Work to complete: Please convert the data below into a JSON list of strings, with one string per line and blank lines omitted.

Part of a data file
------------------------------------------------
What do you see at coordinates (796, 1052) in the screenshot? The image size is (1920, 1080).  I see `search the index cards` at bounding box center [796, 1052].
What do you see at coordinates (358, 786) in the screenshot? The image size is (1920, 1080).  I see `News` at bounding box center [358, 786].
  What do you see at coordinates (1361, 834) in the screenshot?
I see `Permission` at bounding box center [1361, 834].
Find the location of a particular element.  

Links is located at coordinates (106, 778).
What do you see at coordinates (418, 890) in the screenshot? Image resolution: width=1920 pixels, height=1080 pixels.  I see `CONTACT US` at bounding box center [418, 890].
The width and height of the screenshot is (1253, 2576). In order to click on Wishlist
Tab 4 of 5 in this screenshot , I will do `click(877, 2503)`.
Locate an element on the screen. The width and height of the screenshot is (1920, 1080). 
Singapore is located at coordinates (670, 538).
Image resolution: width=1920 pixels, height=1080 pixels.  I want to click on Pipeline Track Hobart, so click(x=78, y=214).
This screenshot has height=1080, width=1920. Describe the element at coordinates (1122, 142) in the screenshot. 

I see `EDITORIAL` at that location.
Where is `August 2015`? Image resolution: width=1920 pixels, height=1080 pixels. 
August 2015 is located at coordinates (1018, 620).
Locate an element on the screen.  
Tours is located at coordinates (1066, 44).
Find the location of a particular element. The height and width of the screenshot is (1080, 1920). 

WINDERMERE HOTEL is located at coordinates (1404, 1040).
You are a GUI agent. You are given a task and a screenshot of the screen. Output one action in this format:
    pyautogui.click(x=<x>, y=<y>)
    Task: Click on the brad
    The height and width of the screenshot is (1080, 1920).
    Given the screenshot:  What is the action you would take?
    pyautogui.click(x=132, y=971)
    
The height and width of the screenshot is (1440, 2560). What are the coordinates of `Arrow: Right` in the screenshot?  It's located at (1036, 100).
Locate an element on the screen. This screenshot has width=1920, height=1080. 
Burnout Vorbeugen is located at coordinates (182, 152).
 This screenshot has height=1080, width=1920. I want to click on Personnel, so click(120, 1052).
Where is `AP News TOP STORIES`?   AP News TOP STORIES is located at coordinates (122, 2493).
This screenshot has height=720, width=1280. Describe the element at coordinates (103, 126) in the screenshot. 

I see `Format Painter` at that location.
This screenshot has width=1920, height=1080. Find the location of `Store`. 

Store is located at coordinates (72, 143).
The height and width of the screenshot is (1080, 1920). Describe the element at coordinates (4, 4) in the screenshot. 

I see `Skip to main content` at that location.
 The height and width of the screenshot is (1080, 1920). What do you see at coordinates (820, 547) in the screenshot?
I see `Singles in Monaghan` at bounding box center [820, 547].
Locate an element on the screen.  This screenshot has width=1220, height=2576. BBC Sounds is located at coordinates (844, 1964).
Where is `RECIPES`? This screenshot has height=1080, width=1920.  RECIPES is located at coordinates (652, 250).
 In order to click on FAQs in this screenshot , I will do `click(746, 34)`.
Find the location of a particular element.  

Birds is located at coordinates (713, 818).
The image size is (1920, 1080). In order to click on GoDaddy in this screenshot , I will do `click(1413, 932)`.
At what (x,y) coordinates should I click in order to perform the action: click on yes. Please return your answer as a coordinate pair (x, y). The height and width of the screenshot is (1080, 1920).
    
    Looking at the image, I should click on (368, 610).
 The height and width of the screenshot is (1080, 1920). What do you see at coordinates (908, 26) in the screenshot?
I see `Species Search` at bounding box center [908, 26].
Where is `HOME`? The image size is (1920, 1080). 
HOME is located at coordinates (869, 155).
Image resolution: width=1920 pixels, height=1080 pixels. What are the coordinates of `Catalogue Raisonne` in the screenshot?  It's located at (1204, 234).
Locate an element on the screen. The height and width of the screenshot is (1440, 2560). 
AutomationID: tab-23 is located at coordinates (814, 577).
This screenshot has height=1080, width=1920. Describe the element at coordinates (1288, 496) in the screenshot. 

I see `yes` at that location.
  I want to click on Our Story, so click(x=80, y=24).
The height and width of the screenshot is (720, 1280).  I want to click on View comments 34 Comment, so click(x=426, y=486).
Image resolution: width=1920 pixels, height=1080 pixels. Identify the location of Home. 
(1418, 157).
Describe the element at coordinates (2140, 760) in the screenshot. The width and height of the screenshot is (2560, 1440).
------------------------------------------------
Response below:
[
  "What do you see at coordinates (796, 1052) in the screenshot? The image size is (1920, 1080).  I see `search the index cards` at bounding box center [796, 1052].",
  "What do you see at coordinates (358, 786) in the screenshot? The image size is (1920, 1080).  I see `News` at bounding box center [358, 786].",
  "  What do you see at coordinates (1361, 834) in the screenshot?",
  "I see `Permission` at bounding box center [1361, 834].",
  "Find the location of a particular element.  ",
  "Links is located at coordinates (106, 778).",
  "What do you see at coordinates (418, 890) in the screenshot? Image resolution: width=1920 pixels, height=1080 pixels.  I see `CONTACT US` at bounding box center [418, 890].",
  "The width and height of the screenshot is (1253, 2576). In order to click on Wishlist",
  "Tab 4 of 5 in this screenshot , I will do `click(877, 2503)`.",
  "Locate an element on the screen. The width and height of the screenshot is (1920, 1080). ",
  "Singapore is located at coordinates (670, 538).",
  "Image resolution: width=1920 pixels, height=1080 pixels.  I want to click on Pipeline Track Hobart, so click(x=78, y=214).",
  "This screenshot has height=1080, width=1920. Describe the element at coordinates (1122, 142) in the screenshot. ",
  "I see `EDITORIAL` at that location.",
  "Where is `August 2015`? Image resolution: width=1920 pixels, height=1080 pixels. ",
  "August 2015 is located at coordinates (1018, 620).",
  "Locate an element on the screen.  ",
  "Tours is located at coordinates (1066, 44).",
  "Find the location of a particular element. The height and width of the screenshot is (1080, 1920). ",
  "WINDERMERE HOTEL is located at coordinates (1404, 1040).",
  "You are a GUI agent. You are given a task and a screenshot of the screen. Output one action in this format:",
  "    pyautogui.click(x=<x>, y=<y>)",
  "    Task: Click on the brad",
  "    The height and width of the screenshot is (1080, 1920).",
  "    Given the screenshot:  What is the action you would take?",
  "    pyautogui.click(x=132, y=971)",
  "The height and width of the screenshot is (1440, 2560). What are the coordinates of `Arrow: Right` in the screenshot?  It's located at (1036, 100).",
  "Locate an element on the screen. This screenshot has width=1920, height=1080. ",
  "Burnout Vorbeugen is located at coordinates (182, 152).",
  " This screenshot has height=1080, width=1920. I want to click on Personnel, so click(120, 1052).",
  "Where is `AP News TOP STORIES`?   AP News TOP STORIES is located at coordinates (122, 2493).",
  "This screenshot has height=720, width=1280. Describe the element at coordinates (103, 126) in the screenshot. ",
  "I see `Format Painter` at that location.",
  "This screenshot has width=1920, height=1080. Find the location of `Store`. ",
  "Store is located at coordinates (72, 143).",
  "The height and width of the screenshot is (1080, 1920). Describe the element at coordinates (4, 4) in the screenshot. ",
  "I see `Skip to main content` at that location.",
  " The height and width of the screenshot is (1080, 1920). What do you see at coordinates (820, 547) in the screenshot?",
  "I see `Singles in Monaghan` at bounding box center [820, 547].",
  "Locate an element on the screen.  This screenshot has width=1220, height=2576. BBC Sounds is located at coordinates (844, 1964).",
  "Where is `RECIPES`? This screenshot has height=1080, width=1920.  RECIPES is located at coordinates (652, 250).",
  " In order to click on FAQs in this screenshot , I will do `click(746, 34)`.",
  "Find the location of a particular element.  ",
  "Birds is located at coordinates (713, 818).",
  "The image size is (1920, 1080). In order to click on GoDaddy in this screenshot , I will do `click(1413, 932)`.",
  "At what (x,y) coordinates should I click in order to perform the action: click on yes. Please return your answer as a coordinate pair (x, y). The height and width of the screenshot is (1080, 1920).",
  "    Looking at the image, I should click on (368, 610).",
  " The height and width of the screenshot is (1080, 1920). What do you see at coordinates (908, 26) in the screenshot?",
  "I see `Species Search` at bounding box center [908, 26].",
  "Where is `HOME`? The image size is (1920, 1080). ",
  "HOME is located at coordinates (869, 155).",
  "Image resolution: width=1920 pixels, height=1080 pixels. What are the coordinates of `Catalogue Raisonne` in the screenshot?  It's located at (1204, 234).",
  "Locate an element on the screen. The height and width of the screenshot is (1440, 2560). ",
  "AutomationID: tab-23 is located at coordinates (814, 577).",
  "This screenshot has height=1080, width=1920. Describe the element at coordinates (1288, 496) in the screenshot. ",
  "I see `yes` at that location.",
  "  I want to click on Our Story, so click(x=80, y=24).",
  "The height and width of the screenshot is (720, 1280).  I want to click on View comments 34 Comment, so click(x=426, y=486).",
  "Image resolution: width=1920 pixels, height=1080 pixels. Identify the location of Home. ",
  "(1418, 157).",
  "Describe the element at coordinates (2140, 760) in the screenshot. The width and height of the screenshot is (2560, 1440)."
]